■ Work item: A verbatim transcript of the data that follows, free of images, is the expected result.

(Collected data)
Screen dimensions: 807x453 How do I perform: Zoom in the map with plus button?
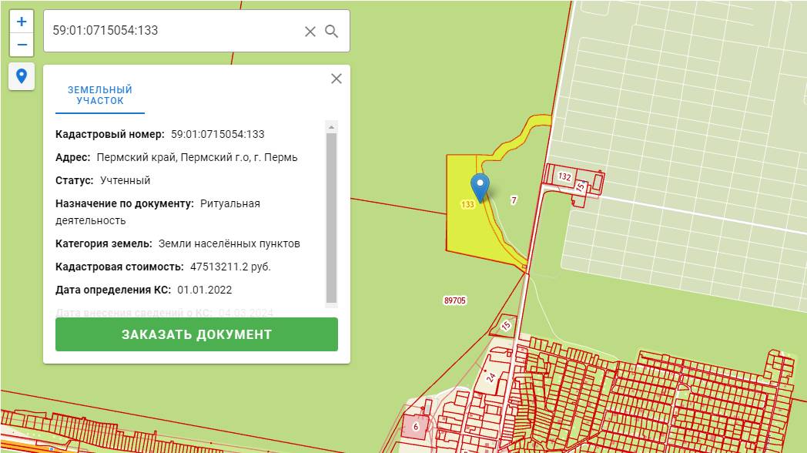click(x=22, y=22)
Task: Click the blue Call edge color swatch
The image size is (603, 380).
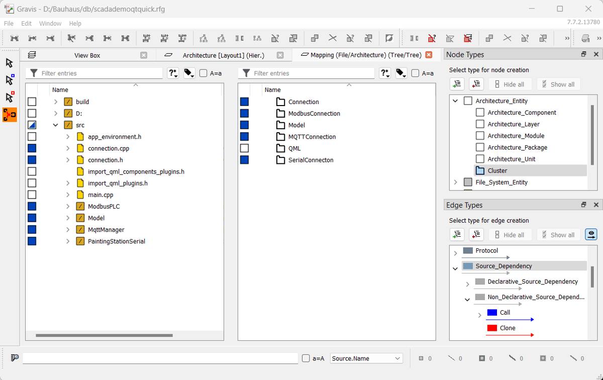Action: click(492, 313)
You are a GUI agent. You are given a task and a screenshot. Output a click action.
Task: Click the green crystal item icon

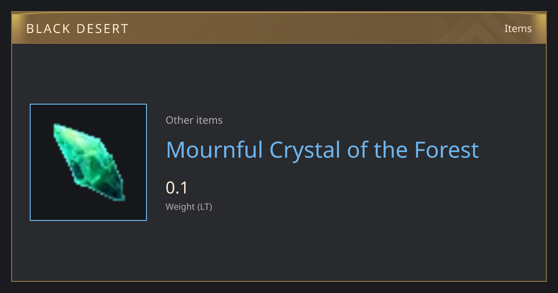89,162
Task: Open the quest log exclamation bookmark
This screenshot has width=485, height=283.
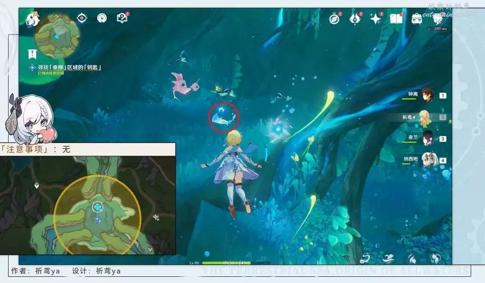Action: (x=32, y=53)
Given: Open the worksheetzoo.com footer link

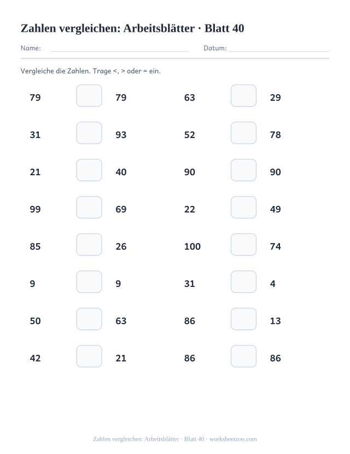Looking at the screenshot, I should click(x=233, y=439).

■ Response box:
Screen dimensions: 807x453 How do I perform: Zoom in the map with plus button?
click(x=22, y=22)
Task: Click the blue Call edge color swatch
The image size is (603, 380).
Action: click(492, 313)
You are a GUI agent. You are given a task and a screenshot. Output a click action.
Task: Click the green crystal item icon

89,162
Task: Open the quest log exclamation bookmark
This screenshot has width=485, height=283.
Action: (x=32, y=53)
Given: Open the worksheetzoo.com footer link

Looking at the screenshot, I should click(x=233, y=439).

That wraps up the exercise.